L’EI-K se distingue immédiatement par son extrême brutalité et son rejet total des talibans, qu’il considère comme trop modérés. Il adopte une vision takfiriste, qualifiant d’apostats non seulement les chiites, mais aussi les sunnites qui ne suivent pas leur doctrine.
Expansion et zones d’influence : Où opère l’EI-K aujourd’hui ?
Dès sa création, l’EI-K s’implante dans l’est de l’Afghanistan, notamment dans les provinces de Nangarhar et Kunar, où il établit des camps d’entraînement et des bases logistiques. Il utilise le Pakistan comme sanctuaire.
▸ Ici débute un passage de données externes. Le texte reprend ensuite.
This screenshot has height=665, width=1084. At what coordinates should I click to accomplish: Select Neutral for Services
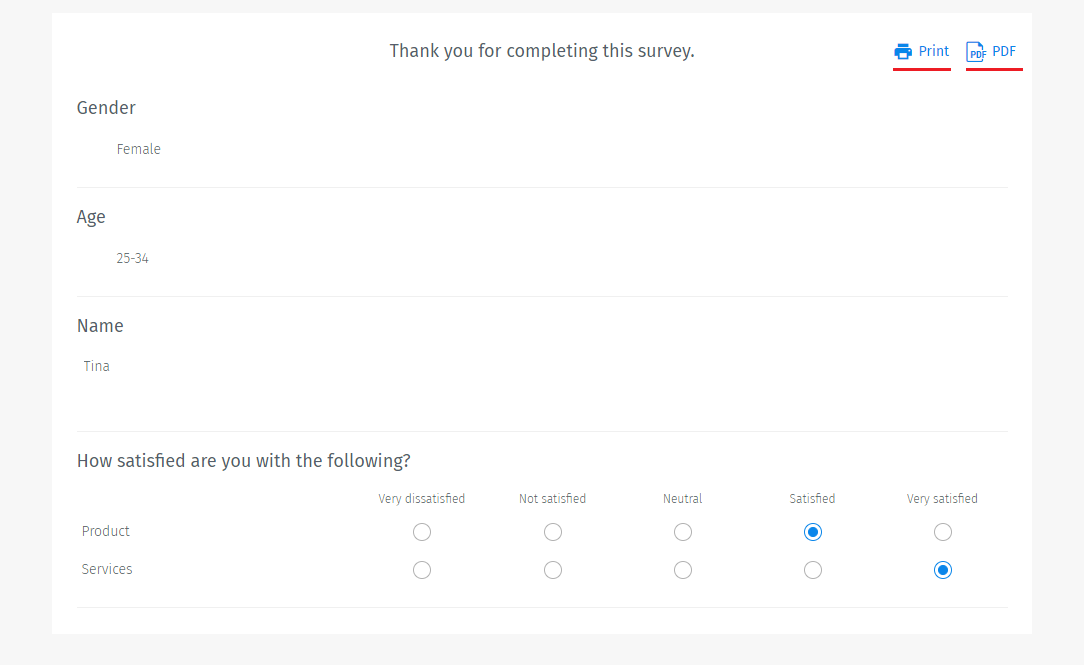(683, 570)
En 2025, l’EI-K ne contrôle pas de territoires en continu, mais il maintient des cellules actives à travers l’Afghanistan, le Pakistan et l’Asie centrale. Ses attaques sont de plus en plus fréquentes au Tadjikistan, en Ouzbékistan et même en Russie. L’attaque du Crocus City Hall à Moscou en mars 2024, qui a fait 145 morts a marqué un tournant dans sa capacité de projection internationale.
Différences avec Al-Qaïda : Stratégie, idéologie et vision du jihad
Al-Qaïda privilégie un jihad global progressif, s’appuyant sur des alliances locales et évitant de s’aliéner la population musulmane. L’EI-K applique une vision plus radicale et immédiate, prônant la destruction de tous ceux qui ne suivent pas son interprétation stricte de l’islam.
Un autre point de rupture est leur approche de la lutte contre les chiites. Al-Qaïda, bien qu’hostile aux chiites, évite d’en faire une cible prioritaire pour ne pas créer de divisions au sein du monde musulman. L’EI-K, en revanche, considère leur extermination comme un objectif fondamental.
L’EI-K en 2025, le groupe terroriste le plus dangereux ?
Le 4 mars 2025, Donald Trump a annoncé l'arrestation et l'extradition de Mohamed Sharifullah, cadre de l'EIK et cerveau des attentats de Kaboul en 2021. Ces attaques avaient tué 13 soldats américains.
En 2025, l’EI-K est considéré comme l’une des franchises les plus puissantes de l’État islamique, surpassant Daech en Syrie et en Irak en termes de capacité d’action et d’influence.
Effectifs : Entre 4 000 et 6 000 combattants, un nombre en augmentation depuis le départ américain d'Afghanistan.
Attaques massives ces 5 dernières années :
Afghanistan : Attentat à l'aéroport de Kaboul 170 morts (2021)
Iran : Attentat pendant une commémoration des 4 ans de l'assassinat du général de Kassem Soleimani 96 morts (22024)
Russie : Moscou 145 morts (2024)
avis de recherche puplié en 2021 par le Département d'Etat américain visant le numéro 1 de l'EIK
Conclusion
L’État islamique au Khorasan est plus qu’une simple franchise de Daech : il est devenu l’un des groupes jihadistes les plus actifs et dangereux du monde, avec une capacité d’attaque qui dépasse largement son fief afghan. Son expansion vers la Russie, l’Asie centrale et potentiellement l’Europe en fait une menace prioritaire pour les services de renseignement mondiaux.
Sa montée en puissance souligne l’échec des talibans à stabiliser l’Afghanistan, et le besoin d’une coopération internationale renforcée pour contrer son influence grandissante.